No need for this stroke of generalship! No need for Miss Letitia Jane Morkin to prompt Miss Fanny Green to bring her brother out of his retirement. No need for Mr. Frederick Delaval to say "I thought you were never going to slip from your moorings!" Or for little Mr. Bouncer to cry, "Yoicks! unearthed at last!" No need for anything, save the parental sanction to the newly-formed engagement. Mr. Verdant Green had proposed, and had been accepted; and Miss Patty Honeywood could exclaim with Schiller's heroine, "Ich habe gelebt und geliebet! - I have lived, and have loved!"

CHAPTER IX.

MR. VERDANT GREEN ASKS PAPA.

MISS MORKIN met with her reward before many hours. The pic-nic party were on their way home, and had reached within a short distance of the inn where their wagons had to be exchanged for carriages. It has been mentioned that, among the difficulties of the way, they had to drive through bridgeless brooks; and one of these was not half-a-mile distant from the inn. It happened that the mild Mr. Poletiss was seated at the tail end of the wagon, next to the fair Miss Morkin, who was laying violent siege to him, with a battery of words, if not of charms. If the position of Mr. Poletiss, as to deliverance from his fair foe, was a difficult one, his position, as to maintaining his seat during the violent throes and tossings to and fro of the wagon, was even more difficult; for Mr.
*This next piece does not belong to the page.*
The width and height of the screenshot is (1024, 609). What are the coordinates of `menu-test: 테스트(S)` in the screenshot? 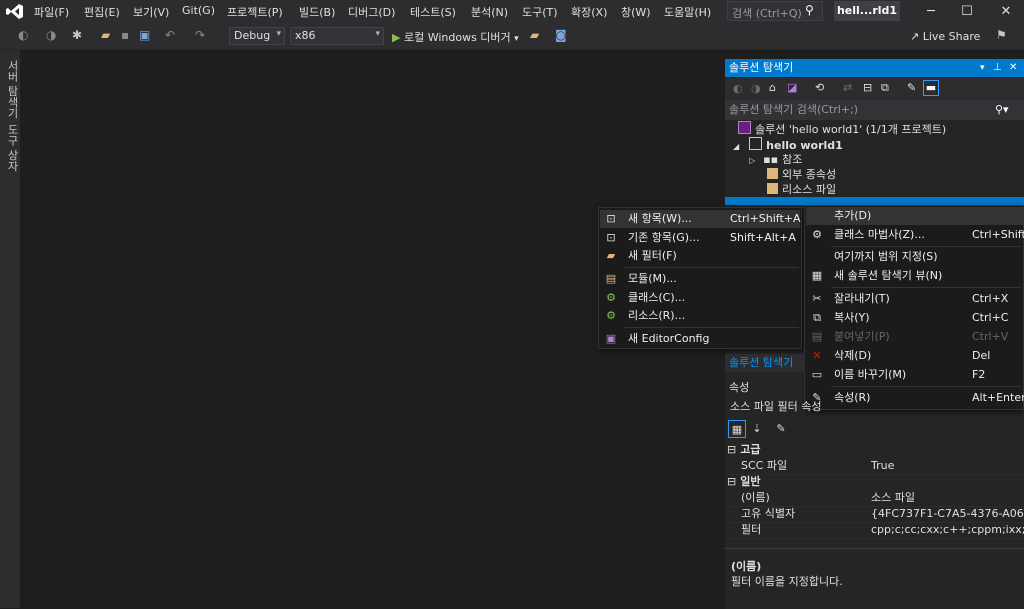 It's located at (433, 12).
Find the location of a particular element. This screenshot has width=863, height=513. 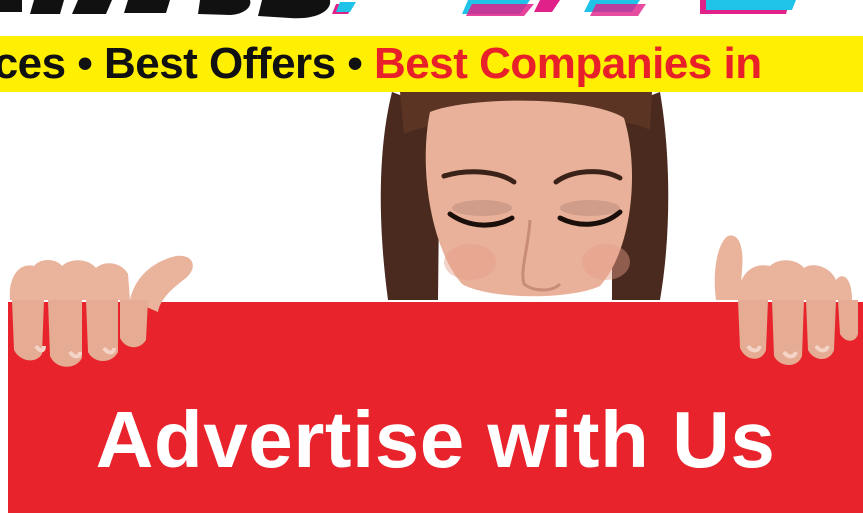

tagline-red-part: Best Companies in is located at coordinates (568, 64).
Poletiss's mildness of voice was surpassed by his mildness of manner, and he was far too timid to grasp at the side of the wagon by placing his arm behind the fair Miss Morkin, lest it should be supposed that he was assuming the privileged position of a partner in a ~valse~. Mr. Poletiss, therefore, whenever they jolted through ruts or brooks, held on to his hay hassock, and preserved his equilibrium as best he could.